# Work to complete
In the entries below, find the line with "[SMS] (31, 99)" and the line with "Booking (39, 2387)". Print those two and everything between them exactly, and nothing else.
··· Supplied records
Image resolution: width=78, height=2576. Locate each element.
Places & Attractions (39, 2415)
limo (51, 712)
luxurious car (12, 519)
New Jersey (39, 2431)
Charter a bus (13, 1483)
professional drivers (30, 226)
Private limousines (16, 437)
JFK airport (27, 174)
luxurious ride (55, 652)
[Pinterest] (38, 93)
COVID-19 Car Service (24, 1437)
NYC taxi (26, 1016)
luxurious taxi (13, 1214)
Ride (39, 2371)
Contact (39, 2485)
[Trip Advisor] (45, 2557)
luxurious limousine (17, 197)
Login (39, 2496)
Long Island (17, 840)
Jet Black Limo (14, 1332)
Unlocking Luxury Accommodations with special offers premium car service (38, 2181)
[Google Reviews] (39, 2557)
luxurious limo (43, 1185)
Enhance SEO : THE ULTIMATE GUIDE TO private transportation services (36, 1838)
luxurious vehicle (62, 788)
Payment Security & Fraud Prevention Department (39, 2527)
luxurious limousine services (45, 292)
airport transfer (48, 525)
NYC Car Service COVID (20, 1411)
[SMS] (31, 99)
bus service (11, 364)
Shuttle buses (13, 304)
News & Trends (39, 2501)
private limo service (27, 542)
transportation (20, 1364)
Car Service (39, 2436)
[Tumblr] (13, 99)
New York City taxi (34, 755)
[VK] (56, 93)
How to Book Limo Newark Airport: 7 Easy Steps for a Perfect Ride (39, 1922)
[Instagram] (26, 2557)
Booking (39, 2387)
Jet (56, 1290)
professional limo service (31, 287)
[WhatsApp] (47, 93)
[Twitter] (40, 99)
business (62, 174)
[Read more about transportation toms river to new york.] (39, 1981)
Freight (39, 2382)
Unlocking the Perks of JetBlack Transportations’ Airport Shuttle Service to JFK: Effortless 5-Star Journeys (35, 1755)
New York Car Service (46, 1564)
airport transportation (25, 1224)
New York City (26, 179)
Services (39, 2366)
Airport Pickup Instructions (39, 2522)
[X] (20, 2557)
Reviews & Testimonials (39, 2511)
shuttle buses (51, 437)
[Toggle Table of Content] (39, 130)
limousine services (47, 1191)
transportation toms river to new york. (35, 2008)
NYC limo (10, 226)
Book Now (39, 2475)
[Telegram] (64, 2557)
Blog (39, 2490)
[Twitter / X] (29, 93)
······
# Response
[SMS] (31, 99)
bus service (11, 364)
Shuttle buses (13, 304)
News & Trends (39, 2501)
private limo service (27, 542)
transportation (20, 1364)
Car Service (39, 2436)
[Tumblr] (13, 99)
New York City taxi (34, 755)
[VK] (56, 93)
How to Book Limo Newark Airport: 7 Easy Steps for a Perfect Ride (39, 1922)
[Instagram] (26, 2557)
Booking (39, 2387)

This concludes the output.